Bu kez ''Biz geliyoruuuuuz. '' diye bağıran Sunanın sesi avluya dolduğunda, Feritle Seyran kafalarını yukarıya çevirdiler.

Esme ışıltılı siyah bir elbise giymiş, üzerine de tüylü bir kürk almıştı. Hattuç Hala bordo bir takım ve ona uygun eşarbıyla dimdik duruyordu. Suna ise krem rengi midi elbisesinin üzerine saçlarını açmış, sade, temiz görüntüsünü koruyordu.

Ferit parmaklarını dudaklarına götürüp büyük bir ıslık performansı sergilerken, Abi ve Seyran durmadan alkışlıyorlardı hanımları merdivenlerden inene kadar.

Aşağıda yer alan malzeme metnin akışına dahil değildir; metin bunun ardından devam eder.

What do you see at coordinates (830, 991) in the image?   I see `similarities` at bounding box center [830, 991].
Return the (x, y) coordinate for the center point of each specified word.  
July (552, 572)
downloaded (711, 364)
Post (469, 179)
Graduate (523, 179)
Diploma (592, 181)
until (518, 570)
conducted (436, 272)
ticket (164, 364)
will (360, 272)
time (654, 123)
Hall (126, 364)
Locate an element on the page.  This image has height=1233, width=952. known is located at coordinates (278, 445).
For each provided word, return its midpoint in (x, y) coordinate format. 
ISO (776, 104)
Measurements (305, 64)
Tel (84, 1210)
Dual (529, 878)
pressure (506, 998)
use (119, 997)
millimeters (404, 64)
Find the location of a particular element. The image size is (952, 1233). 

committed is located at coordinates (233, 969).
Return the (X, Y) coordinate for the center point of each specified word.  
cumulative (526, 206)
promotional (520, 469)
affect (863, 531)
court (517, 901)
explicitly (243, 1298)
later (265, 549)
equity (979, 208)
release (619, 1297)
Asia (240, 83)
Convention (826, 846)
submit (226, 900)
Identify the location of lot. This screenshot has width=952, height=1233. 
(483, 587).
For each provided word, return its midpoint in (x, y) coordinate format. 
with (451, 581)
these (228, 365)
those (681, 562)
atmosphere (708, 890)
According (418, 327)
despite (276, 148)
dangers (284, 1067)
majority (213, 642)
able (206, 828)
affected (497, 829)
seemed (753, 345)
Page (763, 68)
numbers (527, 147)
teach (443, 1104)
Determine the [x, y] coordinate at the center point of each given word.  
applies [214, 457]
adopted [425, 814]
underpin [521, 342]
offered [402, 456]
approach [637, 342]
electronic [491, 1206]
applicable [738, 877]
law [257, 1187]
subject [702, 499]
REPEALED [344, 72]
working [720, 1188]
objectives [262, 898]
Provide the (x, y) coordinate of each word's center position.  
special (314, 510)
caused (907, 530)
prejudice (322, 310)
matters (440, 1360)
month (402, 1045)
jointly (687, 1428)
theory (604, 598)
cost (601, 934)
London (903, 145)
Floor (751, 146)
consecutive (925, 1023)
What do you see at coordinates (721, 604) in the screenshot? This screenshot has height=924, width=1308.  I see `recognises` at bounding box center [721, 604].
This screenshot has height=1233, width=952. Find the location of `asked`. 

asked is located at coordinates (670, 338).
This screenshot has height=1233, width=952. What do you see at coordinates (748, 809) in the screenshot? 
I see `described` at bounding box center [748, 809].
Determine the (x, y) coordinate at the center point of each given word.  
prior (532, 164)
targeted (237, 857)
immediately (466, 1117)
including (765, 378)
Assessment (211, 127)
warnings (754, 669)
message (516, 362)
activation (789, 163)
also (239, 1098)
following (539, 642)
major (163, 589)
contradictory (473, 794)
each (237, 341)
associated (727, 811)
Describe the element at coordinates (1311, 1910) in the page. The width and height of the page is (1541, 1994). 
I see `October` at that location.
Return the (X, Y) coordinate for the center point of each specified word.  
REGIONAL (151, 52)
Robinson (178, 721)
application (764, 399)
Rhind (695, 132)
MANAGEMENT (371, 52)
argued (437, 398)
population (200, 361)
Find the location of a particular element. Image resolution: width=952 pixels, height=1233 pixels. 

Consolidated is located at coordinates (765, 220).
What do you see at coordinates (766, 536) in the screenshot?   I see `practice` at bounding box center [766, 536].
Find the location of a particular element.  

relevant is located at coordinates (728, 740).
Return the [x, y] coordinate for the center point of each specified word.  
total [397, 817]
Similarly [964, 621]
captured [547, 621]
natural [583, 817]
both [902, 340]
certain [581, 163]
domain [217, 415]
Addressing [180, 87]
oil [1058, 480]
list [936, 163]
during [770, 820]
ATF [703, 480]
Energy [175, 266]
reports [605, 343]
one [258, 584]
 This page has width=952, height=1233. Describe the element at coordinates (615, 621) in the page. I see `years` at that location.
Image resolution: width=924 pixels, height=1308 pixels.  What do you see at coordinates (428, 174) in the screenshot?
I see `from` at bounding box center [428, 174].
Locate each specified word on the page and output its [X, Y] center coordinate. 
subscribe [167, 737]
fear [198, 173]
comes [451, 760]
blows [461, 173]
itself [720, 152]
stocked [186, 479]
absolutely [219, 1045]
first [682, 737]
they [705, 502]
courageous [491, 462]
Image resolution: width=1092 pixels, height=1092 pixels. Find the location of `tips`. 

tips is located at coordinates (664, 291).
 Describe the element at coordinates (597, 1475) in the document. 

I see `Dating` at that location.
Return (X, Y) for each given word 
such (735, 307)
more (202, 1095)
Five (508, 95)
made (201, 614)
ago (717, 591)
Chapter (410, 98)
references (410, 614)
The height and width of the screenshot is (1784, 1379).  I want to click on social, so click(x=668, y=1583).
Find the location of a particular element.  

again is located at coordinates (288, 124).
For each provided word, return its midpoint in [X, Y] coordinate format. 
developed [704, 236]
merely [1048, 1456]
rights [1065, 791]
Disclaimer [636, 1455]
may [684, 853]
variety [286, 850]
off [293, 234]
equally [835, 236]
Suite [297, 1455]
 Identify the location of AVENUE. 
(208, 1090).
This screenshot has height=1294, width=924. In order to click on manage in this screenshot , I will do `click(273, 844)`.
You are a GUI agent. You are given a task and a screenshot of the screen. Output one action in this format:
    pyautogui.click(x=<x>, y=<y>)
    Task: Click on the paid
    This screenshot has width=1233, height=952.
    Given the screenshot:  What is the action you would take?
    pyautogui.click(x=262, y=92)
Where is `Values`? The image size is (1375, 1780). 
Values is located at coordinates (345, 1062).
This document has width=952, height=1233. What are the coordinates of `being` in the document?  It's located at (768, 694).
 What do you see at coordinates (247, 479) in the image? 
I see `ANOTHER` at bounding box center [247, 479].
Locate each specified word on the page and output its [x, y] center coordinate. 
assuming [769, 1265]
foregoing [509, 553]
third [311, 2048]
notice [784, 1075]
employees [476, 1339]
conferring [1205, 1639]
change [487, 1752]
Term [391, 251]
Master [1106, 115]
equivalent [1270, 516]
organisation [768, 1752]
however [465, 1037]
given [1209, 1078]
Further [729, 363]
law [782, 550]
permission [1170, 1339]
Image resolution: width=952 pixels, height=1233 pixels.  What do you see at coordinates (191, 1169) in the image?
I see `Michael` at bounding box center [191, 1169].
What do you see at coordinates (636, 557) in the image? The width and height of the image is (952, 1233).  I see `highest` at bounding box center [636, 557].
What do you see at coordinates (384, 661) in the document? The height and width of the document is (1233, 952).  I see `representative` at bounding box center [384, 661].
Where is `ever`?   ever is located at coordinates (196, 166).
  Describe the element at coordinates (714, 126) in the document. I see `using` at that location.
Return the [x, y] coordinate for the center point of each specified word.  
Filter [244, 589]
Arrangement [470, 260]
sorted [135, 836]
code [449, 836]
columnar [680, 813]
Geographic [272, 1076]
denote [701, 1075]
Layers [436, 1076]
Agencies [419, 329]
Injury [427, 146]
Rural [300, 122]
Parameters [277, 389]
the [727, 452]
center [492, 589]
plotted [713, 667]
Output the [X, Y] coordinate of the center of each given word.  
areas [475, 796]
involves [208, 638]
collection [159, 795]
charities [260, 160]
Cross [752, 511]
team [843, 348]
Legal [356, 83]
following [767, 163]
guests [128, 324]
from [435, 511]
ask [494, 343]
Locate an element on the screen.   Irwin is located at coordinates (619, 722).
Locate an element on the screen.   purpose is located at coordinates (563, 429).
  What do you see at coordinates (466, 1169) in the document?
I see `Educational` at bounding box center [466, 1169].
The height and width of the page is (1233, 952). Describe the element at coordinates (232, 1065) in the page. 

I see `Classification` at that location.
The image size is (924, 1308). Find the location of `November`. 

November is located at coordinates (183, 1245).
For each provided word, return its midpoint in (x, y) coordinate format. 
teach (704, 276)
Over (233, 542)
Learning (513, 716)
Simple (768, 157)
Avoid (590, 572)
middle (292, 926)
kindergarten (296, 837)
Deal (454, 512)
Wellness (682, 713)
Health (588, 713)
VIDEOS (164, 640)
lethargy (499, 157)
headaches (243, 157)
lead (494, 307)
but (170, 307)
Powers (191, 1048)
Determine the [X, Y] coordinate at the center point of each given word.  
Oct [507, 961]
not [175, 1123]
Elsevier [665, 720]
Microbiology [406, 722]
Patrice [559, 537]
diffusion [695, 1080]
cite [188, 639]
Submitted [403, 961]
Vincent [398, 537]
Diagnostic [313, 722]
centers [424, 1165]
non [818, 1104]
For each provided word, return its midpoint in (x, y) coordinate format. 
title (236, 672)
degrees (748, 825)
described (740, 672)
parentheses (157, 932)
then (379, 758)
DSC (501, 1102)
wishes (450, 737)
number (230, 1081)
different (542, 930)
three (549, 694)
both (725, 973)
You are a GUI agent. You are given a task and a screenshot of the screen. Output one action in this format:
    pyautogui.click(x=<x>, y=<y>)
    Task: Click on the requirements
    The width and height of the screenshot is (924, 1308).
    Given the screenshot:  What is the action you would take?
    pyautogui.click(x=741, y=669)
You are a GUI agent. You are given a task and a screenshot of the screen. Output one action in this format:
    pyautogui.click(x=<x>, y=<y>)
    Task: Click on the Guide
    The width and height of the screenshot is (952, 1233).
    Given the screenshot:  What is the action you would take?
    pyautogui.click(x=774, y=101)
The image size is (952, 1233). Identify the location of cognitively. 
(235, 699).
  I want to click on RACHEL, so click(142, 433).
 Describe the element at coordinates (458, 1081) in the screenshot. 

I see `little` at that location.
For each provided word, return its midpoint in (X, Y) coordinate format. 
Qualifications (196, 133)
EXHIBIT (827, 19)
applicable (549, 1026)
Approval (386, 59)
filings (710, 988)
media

''Abi biz bu gece yandık. Düğünün şıklık potansiyelini bizim hanımlar sırtlıyor. Dikkatler üzerimizde olacak. '' dedi Ferit gülerek. '' Bir an önce gidelim, bitirelim şu düğünü. ''

-

Şanlı ve Korhan ailesi olarak düğüne giriş yaptıklarında hemen kendilerine ayrılmış masaya oturdular. Eski dostlarla, komşularla selamlaşan Esme itinayla damadını tanıştırmaktan geri durmuyordu. Her gelene Ferit'i anlatıyor, Ferit'i yanına çağırıp ellerini öptürüyordu. Seyran masanın köşesinden Ferit'in heyecanla her gelenin elini öpüp, sorularını cevaplayışını izliyordu. Bir ara Esme, Feritin yüzünü tutup bol bol öpmüş, saçlarını sağa doğru tarayıp oğlunu geri kalan selamlaşmalara hazırlamıştı. Ferit teyzelerin ahiret sorularını cevaplamaktan yorgun düşmüş bir halde Seyranın yanına geldiğinde;

''Bu gece rüyamda teyze ismi sayıklayabilirim, sakın beni öldürme. '' dedi Seyrana.

Seyran, ortamın yüksek sesinin içinde kaybolan bir kahkaha atıp, Ferit'in ruj lekesi olmuş yanaklarını parmaklarıyla temizledi.